*** INPUT FOR THIS TASK ***
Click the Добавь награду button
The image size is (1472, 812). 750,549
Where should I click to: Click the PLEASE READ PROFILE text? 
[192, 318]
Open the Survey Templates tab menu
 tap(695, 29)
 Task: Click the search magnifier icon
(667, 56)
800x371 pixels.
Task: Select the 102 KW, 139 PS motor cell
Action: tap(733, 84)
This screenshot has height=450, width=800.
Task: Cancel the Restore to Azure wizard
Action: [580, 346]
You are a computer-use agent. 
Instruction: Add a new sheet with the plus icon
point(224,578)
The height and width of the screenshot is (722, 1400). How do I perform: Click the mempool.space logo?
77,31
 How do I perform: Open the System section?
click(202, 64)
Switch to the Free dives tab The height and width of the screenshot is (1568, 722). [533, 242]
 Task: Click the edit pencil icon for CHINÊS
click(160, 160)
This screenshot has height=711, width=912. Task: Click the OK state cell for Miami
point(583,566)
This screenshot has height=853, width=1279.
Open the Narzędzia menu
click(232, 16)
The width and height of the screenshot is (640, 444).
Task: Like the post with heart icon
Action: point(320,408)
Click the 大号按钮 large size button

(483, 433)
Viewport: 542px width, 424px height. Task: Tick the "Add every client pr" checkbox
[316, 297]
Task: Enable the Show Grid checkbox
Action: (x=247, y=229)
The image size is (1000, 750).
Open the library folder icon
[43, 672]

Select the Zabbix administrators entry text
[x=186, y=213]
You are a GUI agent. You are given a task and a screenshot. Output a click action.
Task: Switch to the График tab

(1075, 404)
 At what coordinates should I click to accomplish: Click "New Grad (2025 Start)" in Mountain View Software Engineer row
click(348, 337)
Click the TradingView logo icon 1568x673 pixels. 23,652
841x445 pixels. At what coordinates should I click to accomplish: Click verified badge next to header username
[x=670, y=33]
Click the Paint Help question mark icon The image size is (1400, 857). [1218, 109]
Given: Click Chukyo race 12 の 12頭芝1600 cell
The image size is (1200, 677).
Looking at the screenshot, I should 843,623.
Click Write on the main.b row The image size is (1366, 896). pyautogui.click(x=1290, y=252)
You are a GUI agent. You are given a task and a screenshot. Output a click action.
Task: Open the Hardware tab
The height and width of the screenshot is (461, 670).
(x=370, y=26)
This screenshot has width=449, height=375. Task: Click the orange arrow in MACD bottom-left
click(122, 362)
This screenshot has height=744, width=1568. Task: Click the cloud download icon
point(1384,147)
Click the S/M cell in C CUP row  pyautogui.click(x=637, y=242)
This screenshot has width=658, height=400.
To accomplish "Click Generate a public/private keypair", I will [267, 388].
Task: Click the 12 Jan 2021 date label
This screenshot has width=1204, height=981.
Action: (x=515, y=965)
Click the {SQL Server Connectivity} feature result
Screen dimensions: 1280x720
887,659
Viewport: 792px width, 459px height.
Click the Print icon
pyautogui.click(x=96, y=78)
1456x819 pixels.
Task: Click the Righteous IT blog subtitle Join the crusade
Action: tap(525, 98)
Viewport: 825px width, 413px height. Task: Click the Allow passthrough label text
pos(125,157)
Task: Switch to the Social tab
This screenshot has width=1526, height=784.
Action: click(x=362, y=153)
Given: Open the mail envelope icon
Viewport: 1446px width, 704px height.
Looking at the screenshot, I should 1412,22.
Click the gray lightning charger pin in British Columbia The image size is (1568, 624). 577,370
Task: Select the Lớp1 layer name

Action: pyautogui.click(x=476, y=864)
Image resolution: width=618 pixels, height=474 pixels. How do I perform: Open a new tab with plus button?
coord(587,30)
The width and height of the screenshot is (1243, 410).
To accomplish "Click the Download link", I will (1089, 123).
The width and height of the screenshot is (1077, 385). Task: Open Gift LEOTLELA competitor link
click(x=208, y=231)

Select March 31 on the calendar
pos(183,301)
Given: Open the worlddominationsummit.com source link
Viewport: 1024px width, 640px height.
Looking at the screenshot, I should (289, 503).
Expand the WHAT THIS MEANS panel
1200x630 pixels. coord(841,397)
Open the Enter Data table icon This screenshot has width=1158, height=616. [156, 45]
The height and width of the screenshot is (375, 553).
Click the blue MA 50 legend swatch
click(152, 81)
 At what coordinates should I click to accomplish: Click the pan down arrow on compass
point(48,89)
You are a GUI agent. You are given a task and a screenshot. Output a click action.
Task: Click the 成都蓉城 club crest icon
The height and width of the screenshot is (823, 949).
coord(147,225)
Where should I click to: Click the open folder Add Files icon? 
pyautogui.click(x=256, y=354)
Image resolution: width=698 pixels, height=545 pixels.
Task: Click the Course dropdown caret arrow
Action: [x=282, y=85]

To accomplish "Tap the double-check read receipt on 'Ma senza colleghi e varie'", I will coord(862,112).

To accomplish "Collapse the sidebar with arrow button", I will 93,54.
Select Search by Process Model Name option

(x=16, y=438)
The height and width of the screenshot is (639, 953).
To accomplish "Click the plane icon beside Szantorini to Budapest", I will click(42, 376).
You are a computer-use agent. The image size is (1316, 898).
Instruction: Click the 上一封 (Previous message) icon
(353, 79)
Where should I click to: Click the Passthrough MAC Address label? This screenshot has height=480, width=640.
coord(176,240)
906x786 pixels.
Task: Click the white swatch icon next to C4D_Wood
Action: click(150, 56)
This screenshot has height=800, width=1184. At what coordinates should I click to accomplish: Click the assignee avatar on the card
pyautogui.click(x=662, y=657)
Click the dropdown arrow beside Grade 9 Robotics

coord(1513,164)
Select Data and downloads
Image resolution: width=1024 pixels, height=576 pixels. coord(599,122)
***
All that is needed is the exact run of lines above from the line containing "Instruction: Add a" through the line containing "This screenshot has height=853, width=1279.", both of them included.

** WRITTEN REPLY **
Instruction: Add a new sheet with the plus icon
point(224,578)
The height and width of the screenshot is (722, 1400). How do I perform: Click the mempool.space logo?
77,31
 How do I perform: Open the System section?
click(202, 64)
Switch to the Free dives tab The height and width of the screenshot is (1568, 722). [533, 242]
 Task: Click the edit pencil icon for CHINÊS
click(160, 160)
This screenshot has height=711, width=912. Task: Click the OK state cell for Miami
point(583,566)
This screenshot has height=853, width=1279.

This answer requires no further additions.